| REQUIRED WORK |
Copy each line of the material beneath that holds the word "next".

| ENTRIES PROVIDED |
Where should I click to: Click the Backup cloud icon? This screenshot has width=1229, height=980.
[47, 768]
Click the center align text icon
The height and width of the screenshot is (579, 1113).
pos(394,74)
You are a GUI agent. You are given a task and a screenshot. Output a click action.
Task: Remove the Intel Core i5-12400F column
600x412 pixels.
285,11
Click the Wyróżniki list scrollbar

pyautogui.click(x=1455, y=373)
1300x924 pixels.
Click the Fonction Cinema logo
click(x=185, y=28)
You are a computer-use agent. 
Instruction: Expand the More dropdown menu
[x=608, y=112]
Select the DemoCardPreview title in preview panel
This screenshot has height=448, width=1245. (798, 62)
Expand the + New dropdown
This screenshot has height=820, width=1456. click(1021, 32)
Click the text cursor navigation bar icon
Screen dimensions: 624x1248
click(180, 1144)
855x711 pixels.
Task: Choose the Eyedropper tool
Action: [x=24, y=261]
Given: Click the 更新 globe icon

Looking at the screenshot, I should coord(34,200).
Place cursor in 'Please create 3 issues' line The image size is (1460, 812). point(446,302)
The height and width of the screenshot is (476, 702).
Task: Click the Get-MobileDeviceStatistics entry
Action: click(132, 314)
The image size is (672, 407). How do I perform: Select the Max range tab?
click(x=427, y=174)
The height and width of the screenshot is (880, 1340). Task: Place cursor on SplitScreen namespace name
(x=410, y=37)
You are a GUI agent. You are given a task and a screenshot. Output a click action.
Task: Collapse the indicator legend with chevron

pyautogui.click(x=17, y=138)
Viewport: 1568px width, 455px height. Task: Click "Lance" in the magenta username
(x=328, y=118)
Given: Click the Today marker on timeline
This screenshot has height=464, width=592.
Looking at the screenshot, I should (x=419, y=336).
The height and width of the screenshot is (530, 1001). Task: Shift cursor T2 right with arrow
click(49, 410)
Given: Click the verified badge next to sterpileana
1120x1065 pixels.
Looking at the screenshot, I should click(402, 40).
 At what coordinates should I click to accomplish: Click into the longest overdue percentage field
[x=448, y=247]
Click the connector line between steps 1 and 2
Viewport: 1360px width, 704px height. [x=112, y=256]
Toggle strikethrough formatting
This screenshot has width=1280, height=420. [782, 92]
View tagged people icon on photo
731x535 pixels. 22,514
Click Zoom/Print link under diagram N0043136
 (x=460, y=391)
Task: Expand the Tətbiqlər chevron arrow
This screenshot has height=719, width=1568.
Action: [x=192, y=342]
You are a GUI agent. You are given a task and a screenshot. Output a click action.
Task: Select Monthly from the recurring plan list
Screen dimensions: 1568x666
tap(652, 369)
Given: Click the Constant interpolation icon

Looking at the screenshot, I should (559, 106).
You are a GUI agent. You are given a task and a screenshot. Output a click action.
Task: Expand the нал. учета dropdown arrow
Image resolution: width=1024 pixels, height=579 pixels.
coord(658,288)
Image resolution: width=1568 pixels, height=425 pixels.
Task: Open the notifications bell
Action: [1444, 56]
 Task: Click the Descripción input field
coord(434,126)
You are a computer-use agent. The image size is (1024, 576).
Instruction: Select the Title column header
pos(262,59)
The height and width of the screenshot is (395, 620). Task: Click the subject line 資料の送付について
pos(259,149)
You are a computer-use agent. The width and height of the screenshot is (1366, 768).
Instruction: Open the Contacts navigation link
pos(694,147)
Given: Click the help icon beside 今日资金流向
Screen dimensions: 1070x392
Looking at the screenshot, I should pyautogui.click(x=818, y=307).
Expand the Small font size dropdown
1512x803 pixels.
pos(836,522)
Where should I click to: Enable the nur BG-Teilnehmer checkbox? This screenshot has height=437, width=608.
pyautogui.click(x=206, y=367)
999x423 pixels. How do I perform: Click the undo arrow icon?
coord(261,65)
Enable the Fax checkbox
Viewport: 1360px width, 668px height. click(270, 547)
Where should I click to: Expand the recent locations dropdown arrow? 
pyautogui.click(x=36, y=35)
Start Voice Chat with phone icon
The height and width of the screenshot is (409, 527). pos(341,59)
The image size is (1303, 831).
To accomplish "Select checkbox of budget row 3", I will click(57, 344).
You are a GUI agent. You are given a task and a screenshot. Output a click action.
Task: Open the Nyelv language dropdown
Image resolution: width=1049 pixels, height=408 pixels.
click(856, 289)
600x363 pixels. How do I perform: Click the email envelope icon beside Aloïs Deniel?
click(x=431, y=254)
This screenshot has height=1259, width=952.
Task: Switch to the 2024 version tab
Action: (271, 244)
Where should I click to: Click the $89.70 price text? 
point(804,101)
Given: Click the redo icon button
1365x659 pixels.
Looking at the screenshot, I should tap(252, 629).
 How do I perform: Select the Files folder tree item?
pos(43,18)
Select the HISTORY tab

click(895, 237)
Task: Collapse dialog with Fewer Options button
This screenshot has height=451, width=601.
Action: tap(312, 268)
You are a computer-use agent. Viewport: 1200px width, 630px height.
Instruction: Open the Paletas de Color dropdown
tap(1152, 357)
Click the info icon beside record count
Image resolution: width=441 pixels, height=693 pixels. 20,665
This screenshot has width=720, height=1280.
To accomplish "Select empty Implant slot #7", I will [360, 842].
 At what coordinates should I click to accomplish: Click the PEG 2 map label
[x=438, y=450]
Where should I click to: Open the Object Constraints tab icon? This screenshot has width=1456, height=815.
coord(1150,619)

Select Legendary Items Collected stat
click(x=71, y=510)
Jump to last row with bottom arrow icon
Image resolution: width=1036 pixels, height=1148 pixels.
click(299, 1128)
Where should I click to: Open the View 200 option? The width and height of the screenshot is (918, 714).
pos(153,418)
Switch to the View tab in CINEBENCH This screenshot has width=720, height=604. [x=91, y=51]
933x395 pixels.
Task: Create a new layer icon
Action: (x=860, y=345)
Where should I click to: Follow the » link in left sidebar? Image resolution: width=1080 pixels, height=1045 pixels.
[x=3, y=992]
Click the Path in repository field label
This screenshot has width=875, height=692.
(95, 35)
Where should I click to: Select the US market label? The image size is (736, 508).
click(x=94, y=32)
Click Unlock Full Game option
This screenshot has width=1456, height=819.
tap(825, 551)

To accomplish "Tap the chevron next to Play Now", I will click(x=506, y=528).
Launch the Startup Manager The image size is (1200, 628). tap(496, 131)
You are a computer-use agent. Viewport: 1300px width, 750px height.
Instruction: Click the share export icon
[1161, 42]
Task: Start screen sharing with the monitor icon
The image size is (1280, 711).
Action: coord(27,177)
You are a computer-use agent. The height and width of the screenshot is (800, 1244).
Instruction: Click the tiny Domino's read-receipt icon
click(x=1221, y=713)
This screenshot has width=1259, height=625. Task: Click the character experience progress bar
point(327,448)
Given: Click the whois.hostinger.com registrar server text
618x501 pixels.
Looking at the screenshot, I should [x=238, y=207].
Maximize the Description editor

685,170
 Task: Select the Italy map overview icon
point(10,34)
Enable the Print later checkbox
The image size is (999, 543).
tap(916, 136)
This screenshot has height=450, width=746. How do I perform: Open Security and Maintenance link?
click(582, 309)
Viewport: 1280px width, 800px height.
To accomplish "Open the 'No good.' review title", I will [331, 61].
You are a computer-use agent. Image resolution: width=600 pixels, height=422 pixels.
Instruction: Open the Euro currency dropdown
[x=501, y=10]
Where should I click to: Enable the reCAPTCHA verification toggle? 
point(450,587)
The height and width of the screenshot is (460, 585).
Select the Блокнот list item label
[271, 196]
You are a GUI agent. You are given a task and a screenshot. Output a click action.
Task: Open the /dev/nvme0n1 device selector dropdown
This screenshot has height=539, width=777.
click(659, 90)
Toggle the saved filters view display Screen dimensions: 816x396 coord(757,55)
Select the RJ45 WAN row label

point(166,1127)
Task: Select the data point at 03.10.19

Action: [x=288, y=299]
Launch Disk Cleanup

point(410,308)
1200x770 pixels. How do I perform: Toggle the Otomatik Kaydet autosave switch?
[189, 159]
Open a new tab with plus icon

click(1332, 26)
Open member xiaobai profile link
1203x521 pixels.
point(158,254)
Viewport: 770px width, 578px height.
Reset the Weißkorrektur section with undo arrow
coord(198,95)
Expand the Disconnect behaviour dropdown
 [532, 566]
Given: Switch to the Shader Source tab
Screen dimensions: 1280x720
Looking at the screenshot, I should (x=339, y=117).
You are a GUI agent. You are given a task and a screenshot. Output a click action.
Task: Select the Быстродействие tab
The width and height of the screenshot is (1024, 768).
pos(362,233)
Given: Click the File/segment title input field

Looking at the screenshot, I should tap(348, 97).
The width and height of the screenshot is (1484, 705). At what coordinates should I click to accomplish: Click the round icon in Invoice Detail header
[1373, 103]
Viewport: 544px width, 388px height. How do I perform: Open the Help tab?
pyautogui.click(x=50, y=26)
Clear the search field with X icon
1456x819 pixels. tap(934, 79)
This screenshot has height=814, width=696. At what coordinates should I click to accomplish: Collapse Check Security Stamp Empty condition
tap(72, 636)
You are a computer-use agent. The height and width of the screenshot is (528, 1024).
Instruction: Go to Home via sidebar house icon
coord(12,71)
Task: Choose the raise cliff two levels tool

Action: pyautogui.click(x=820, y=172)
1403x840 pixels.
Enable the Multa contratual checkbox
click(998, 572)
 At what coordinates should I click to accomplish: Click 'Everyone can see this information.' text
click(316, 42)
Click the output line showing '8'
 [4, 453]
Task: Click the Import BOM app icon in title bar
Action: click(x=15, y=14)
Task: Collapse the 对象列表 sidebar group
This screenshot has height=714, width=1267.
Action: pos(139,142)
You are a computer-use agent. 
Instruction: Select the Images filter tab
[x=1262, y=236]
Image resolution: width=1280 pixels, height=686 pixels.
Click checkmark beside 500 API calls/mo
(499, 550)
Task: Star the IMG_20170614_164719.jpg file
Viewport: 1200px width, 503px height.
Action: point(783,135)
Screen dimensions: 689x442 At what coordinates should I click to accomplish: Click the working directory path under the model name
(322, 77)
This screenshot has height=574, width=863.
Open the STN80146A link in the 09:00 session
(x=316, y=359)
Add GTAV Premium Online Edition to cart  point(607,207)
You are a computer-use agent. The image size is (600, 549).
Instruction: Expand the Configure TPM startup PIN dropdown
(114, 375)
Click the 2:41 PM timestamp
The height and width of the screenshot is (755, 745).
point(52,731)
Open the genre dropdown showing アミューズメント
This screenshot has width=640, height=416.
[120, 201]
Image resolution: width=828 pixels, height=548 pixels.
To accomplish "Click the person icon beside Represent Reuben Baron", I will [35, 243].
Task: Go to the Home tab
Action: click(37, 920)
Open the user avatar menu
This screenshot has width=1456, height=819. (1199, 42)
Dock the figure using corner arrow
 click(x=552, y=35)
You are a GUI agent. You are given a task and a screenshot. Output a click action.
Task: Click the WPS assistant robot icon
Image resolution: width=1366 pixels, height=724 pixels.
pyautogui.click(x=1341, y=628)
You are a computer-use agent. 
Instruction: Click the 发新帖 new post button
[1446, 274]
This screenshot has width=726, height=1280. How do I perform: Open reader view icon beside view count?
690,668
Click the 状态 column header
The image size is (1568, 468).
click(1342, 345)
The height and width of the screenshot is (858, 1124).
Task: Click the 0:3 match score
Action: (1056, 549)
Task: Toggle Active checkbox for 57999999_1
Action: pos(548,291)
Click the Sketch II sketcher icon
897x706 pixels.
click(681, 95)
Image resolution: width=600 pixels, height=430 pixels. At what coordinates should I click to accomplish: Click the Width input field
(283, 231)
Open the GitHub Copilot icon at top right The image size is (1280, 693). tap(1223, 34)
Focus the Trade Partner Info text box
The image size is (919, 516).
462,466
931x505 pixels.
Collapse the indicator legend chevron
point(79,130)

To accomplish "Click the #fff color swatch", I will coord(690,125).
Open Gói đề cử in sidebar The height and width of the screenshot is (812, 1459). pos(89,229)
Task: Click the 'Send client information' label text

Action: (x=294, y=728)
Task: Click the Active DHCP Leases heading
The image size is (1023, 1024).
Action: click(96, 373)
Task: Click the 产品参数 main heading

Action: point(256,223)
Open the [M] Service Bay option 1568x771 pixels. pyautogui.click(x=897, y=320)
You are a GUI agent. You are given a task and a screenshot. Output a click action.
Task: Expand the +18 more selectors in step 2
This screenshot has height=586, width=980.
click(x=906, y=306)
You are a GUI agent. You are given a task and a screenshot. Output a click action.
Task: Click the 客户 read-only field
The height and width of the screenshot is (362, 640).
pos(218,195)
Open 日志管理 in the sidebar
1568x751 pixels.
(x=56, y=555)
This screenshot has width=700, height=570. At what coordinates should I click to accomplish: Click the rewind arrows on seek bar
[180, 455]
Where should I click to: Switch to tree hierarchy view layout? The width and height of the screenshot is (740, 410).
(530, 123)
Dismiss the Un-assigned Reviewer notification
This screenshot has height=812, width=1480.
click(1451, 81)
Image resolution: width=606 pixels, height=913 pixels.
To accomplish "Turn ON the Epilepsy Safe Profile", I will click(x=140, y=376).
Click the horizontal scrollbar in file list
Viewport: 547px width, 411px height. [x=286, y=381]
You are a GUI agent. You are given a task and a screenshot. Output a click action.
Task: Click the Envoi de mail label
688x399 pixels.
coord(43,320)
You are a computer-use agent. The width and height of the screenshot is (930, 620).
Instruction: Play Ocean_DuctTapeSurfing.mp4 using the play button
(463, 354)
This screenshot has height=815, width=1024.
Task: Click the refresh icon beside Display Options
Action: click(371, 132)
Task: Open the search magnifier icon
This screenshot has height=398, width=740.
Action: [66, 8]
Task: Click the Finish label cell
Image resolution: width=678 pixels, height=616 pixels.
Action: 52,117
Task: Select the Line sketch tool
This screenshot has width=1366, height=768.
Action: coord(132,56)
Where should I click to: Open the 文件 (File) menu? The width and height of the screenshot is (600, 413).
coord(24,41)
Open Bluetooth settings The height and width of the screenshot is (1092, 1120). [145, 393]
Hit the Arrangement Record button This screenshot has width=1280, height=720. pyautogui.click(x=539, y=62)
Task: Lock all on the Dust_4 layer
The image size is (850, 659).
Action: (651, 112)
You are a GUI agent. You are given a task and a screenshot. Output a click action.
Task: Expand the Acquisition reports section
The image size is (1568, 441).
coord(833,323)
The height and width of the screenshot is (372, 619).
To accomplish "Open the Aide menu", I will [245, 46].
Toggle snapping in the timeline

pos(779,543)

| TASK RESPONSE |
Given: Click the verified badge next to sterpileana
To accomplish "Tap the chevron next to Play Now", I will click(x=506, y=528).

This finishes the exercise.